Task item: Each of the entries below needs to be given again exactly.

Dataset entries
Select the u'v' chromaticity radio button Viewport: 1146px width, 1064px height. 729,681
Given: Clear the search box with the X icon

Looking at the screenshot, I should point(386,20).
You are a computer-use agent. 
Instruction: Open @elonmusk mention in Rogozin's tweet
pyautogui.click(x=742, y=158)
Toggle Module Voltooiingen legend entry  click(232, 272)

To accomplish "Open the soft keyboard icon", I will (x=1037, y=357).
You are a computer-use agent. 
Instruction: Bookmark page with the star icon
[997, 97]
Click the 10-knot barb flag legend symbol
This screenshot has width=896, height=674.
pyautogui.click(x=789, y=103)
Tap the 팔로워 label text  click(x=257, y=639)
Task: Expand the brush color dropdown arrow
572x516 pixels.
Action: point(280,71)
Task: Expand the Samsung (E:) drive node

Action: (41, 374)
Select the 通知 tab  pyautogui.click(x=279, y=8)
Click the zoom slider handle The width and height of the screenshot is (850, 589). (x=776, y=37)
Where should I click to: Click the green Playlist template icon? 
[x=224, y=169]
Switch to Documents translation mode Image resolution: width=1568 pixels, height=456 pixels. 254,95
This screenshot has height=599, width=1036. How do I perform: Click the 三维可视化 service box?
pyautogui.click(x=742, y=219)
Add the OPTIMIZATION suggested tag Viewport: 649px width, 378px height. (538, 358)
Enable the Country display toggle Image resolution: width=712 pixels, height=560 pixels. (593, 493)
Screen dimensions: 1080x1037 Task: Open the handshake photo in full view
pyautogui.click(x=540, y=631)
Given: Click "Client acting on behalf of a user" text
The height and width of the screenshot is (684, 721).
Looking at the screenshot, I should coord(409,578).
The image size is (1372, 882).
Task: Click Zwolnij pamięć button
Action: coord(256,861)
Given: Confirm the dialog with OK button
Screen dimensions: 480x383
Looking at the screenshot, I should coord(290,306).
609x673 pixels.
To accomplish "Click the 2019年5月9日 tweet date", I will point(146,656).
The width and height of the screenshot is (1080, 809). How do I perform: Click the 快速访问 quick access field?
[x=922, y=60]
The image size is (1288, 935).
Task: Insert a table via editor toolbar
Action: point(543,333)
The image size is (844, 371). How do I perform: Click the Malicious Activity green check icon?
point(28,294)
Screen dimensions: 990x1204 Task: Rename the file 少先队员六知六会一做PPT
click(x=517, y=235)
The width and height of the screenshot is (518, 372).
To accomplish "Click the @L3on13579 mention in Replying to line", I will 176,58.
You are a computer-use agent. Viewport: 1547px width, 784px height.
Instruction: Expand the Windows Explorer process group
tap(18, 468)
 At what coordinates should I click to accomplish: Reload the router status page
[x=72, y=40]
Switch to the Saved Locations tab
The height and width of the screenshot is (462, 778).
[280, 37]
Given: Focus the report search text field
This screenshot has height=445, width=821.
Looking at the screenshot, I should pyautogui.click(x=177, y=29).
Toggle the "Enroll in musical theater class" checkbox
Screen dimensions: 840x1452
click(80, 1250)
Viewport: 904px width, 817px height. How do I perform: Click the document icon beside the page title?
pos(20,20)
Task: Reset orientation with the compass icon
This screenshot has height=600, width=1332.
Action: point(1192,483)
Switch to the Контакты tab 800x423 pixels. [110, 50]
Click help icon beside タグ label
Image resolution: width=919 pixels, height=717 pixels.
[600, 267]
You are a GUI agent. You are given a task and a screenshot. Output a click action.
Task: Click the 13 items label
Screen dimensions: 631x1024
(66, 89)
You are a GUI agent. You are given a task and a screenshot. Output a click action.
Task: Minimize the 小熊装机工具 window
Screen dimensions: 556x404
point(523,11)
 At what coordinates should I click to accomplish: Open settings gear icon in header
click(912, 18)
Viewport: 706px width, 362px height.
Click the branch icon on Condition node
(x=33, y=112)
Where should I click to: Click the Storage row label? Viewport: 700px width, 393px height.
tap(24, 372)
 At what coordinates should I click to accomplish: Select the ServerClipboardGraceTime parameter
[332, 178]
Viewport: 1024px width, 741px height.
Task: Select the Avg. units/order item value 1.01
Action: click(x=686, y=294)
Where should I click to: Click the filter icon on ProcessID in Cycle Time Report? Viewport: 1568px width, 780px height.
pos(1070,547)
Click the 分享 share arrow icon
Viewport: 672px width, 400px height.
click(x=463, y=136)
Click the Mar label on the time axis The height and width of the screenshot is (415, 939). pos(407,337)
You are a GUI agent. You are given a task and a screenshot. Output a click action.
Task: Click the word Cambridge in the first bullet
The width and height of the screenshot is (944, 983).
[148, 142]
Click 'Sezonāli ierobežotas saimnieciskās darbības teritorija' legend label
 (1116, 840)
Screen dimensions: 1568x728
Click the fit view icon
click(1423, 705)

Result below:
Select the u'v' chromaticity radio button Viewport: 1146px width, 1064px height. 729,681
Given: Clear the search box with the X icon

Looking at the screenshot, I should point(386,20).
You are a computer-use agent. 
Instruction: Open @elonmusk mention in Rogozin's tweet
pyautogui.click(x=742, y=158)
Toggle Module Voltooiingen legend entry  click(232, 272)

To accomplish "Open the soft keyboard icon", I will (x=1037, y=357).
You are a computer-use agent. 
Instruction: Bookmark page with the star icon
[997, 97]
Click the 10-knot barb flag legend symbol
This screenshot has width=896, height=674.
pyautogui.click(x=789, y=103)
Tap the 팔로워 label text  click(x=257, y=639)
Task: Expand the brush color dropdown arrow
572x516 pixels.
Action: point(280,71)
Task: Expand the Samsung (E:) drive node

Action: (41, 374)
Select the 通知 tab  pyautogui.click(x=279, y=8)
Click the zoom slider handle The width and height of the screenshot is (850, 589). (x=776, y=37)
Where should I click to: Click the green Playlist template icon? 
[x=224, y=169]
Switch to Documents translation mode Image resolution: width=1568 pixels, height=456 pixels. 254,95
This screenshot has height=599, width=1036. How do I perform: Click the 三维可视化 service box?
pyautogui.click(x=742, y=219)
Add the OPTIMIZATION suggested tag Viewport: 649px width, 378px height. (538, 358)
Enable the Country display toggle Image resolution: width=712 pixels, height=560 pixels. (593, 493)
Screen dimensions: 1080x1037 Task: Open the handshake photo in full view
pyautogui.click(x=540, y=631)
Given: Click "Client acting on behalf of a user" text
The height and width of the screenshot is (684, 721).
Looking at the screenshot, I should coord(409,578).
The image size is (1372, 882).
Task: Click Zwolnij pamięć button
Action: coord(256,861)
Given: Confirm the dialog with OK button
Screen dimensions: 480x383
Looking at the screenshot, I should coord(290,306).
609x673 pixels.
To accomplish "Click the 2019年5月9日 tweet date", I will point(146,656).
The width and height of the screenshot is (1080, 809). How do I perform: Click the 快速访问 quick access field?
[x=922, y=60]
The image size is (1288, 935).
Task: Insert a table via editor toolbar
Action: point(543,333)
The image size is (844, 371). How do I perform: Click the Malicious Activity green check icon?
point(28,294)
Screen dimensions: 990x1204 Task: Rename the file 少先队员六知六会一做PPT
click(x=517, y=235)
The width and height of the screenshot is (518, 372).
To accomplish "Click the @L3on13579 mention in Replying to line", I will 176,58.
You are a computer-use agent. Viewport: 1547px width, 784px height.
Instruction: Expand the Windows Explorer process group
tap(18, 468)
 At what coordinates should I click to accomplish: Reload the router status page
[x=72, y=40]
Switch to the Saved Locations tab
The height and width of the screenshot is (462, 778).
[280, 37]
Given: Focus the report search text field
This screenshot has height=445, width=821.
Looking at the screenshot, I should pyautogui.click(x=177, y=29).
Toggle the "Enroll in musical theater class" checkbox
Screen dimensions: 840x1452
click(80, 1250)
Viewport: 904px width, 817px height. How do I perform: Click the document icon beside the page title?
pos(20,20)
Task: Reset orientation with the compass icon
This screenshot has height=600, width=1332.
Action: point(1192,483)
Switch to the Контакты tab 800x423 pixels. [110, 50]
Click help icon beside タグ label
Image resolution: width=919 pixels, height=717 pixels.
[600, 267]
You are a GUI agent. You are given a task and a screenshot. Output a click action.
Task: Click the 13 items label
Screen dimensions: 631x1024
(66, 89)
You are a GUI agent. You are given a task and a screenshot. Output a click action.
Task: Minimize the 小熊装机工具 window
Screen dimensions: 556x404
point(523,11)
 At what coordinates should I click to accomplish: Open settings gear icon in header
click(912, 18)
Viewport: 706px width, 362px height.
Click the branch icon on Condition node
(x=33, y=112)
Where should I click to: Click the Storage row label? Viewport: 700px width, 393px height.
tap(24, 372)
 At what coordinates should I click to accomplish: Select the ServerClipboardGraceTime parameter
[332, 178]
Viewport: 1024px width, 741px height.
Task: Select the Avg. units/order item value 1.01
Action: click(x=686, y=294)
Where should I click to: Click the filter icon on ProcessID in Cycle Time Report? Viewport: 1568px width, 780px height.
pos(1070,547)
Click the 分享 share arrow icon
Viewport: 672px width, 400px height.
click(x=463, y=136)
Click the Mar label on the time axis The height and width of the screenshot is (415, 939). pos(407,337)
You are a GUI agent. You are given a task and a screenshot. Output a click action.
Task: Click the word Cambridge in the first bullet
The width and height of the screenshot is (944, 983).
[148, 142]
Click 'Sezonāli ierobežotas saimnieciskās darbības teritorija' legend label
 (1116, 840)
Screen dimensions: 1568x728
Click the fit view icon
click(1423, 705)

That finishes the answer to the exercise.